"""

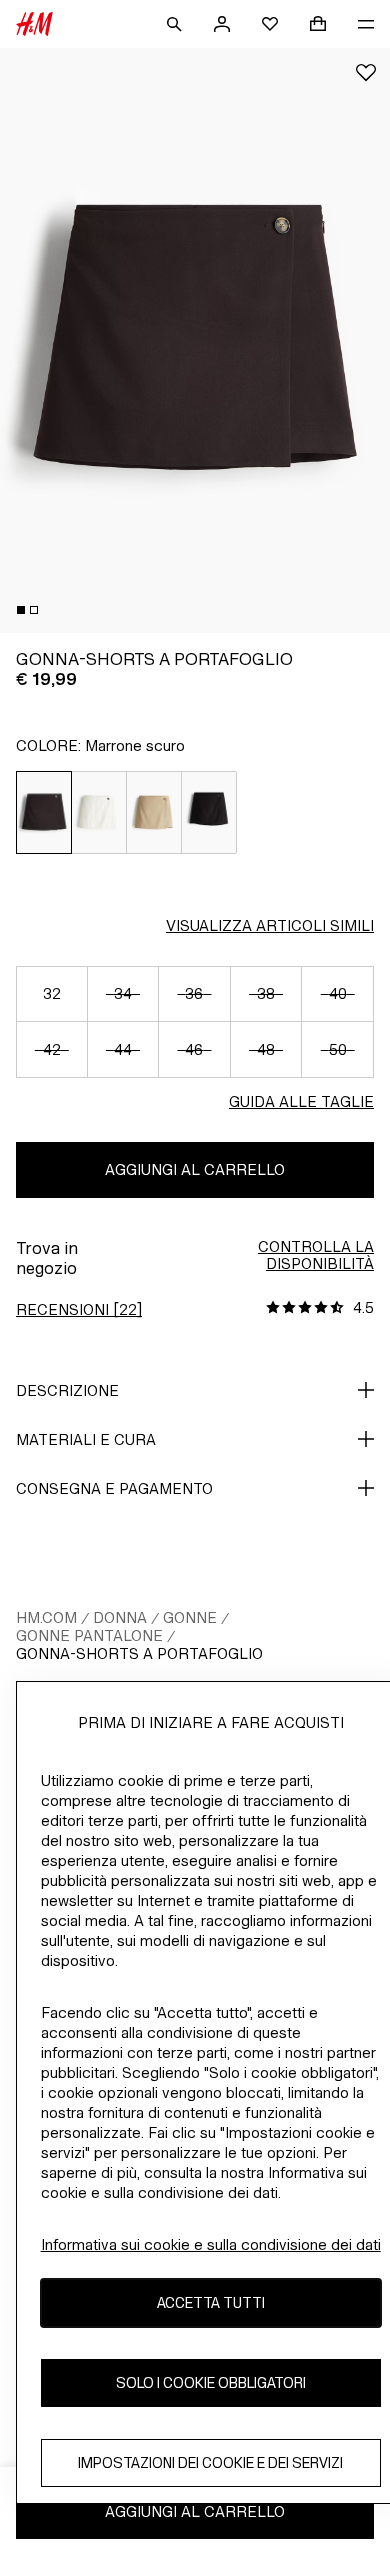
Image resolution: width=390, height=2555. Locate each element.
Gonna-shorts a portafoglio (139, 1653)
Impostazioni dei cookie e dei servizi (210, 2462)
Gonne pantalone (89, 1635)
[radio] (44, 812)
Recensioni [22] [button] (79, 1309)
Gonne (190, 1617)
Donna (120, 1617)
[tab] (21, 610)
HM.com (46, 1617)
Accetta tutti (211, 2302)
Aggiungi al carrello (195, 1169)
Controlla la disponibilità (316, 1255)
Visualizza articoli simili (270, 925)
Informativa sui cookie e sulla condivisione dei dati (211, 2244)
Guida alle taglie (301, 1101)
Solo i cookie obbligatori (211, 2382)
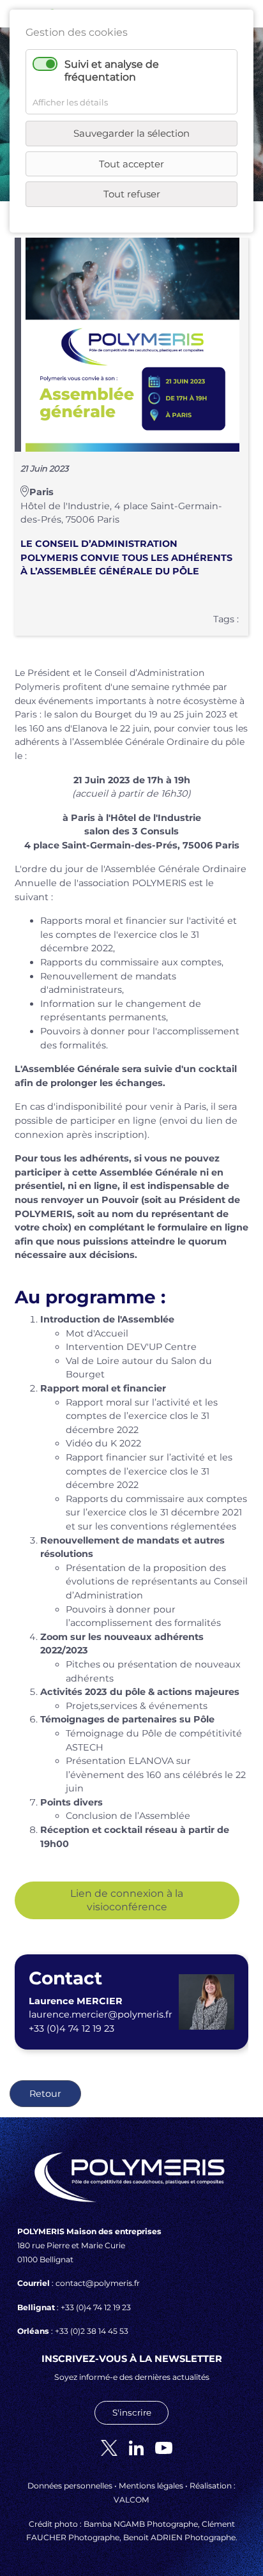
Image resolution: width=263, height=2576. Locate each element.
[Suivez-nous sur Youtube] (159, 2447)
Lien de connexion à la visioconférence (126, 1900)
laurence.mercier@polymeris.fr (100, 2014)
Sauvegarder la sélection (131, 133)
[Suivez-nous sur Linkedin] (131, 2447)
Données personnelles (69, 2485)
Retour (45, 2093)
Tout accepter (131, 164)
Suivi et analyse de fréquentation (111, 70)
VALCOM (131, 2499)
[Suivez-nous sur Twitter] (104, 2447)
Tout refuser (131, 194)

"""

What you are asked to do. Your answer must consist of the entries, unchanged, with no pictures in it.

Answer section.
Image resolution: width=390, height=2555. Locate each element.
Gonna-shorts a portafoglio (139, 1653)
Impostazioni dei cookie e dei servizi (210, 2462)
Gonne pantalone (89, 1635)
[radio] (44, 812)
Recensioni [22] [button] (79, 1309)
Gonne (190, 1617)
Donna (120, 1617)
[tab] (21, 610)
HM.com (46, 1617)
Accetta tutti (211, 2302)
Aggiungi al carrello (195, 1169)
Controlla la disponibilità (316, 1255)
Visualizza articoli simili (270, 925)
Informativa sui cookie e sulla condivisione dei dati (211, 2244)
Guida alle taglie (301, 1101)
Solo i cookie obbligatori (211, 2382)
Image resolution: width=263, height=2576. Locate each element.
[Suivez-nous sur Youtube] (159, 2447)
Lien de connexion à la visioconférence (126, 1900)
laurence.mercier@polymeris.fr (100, 2014)
Sauvegarder la sélection (131, 133)
[Suivez-nous sur Linkedin] (131, 2447)
Données personnelles (69, 2485)
Retour (45, 2093)
Tout accepter (131, 164)
Suivi et analyse de fréquentation (111, 70)
VALCOM (131, 2499)
[Suivez-nous sur Twitter] (104, 2447)
Tout refuser (131, 194)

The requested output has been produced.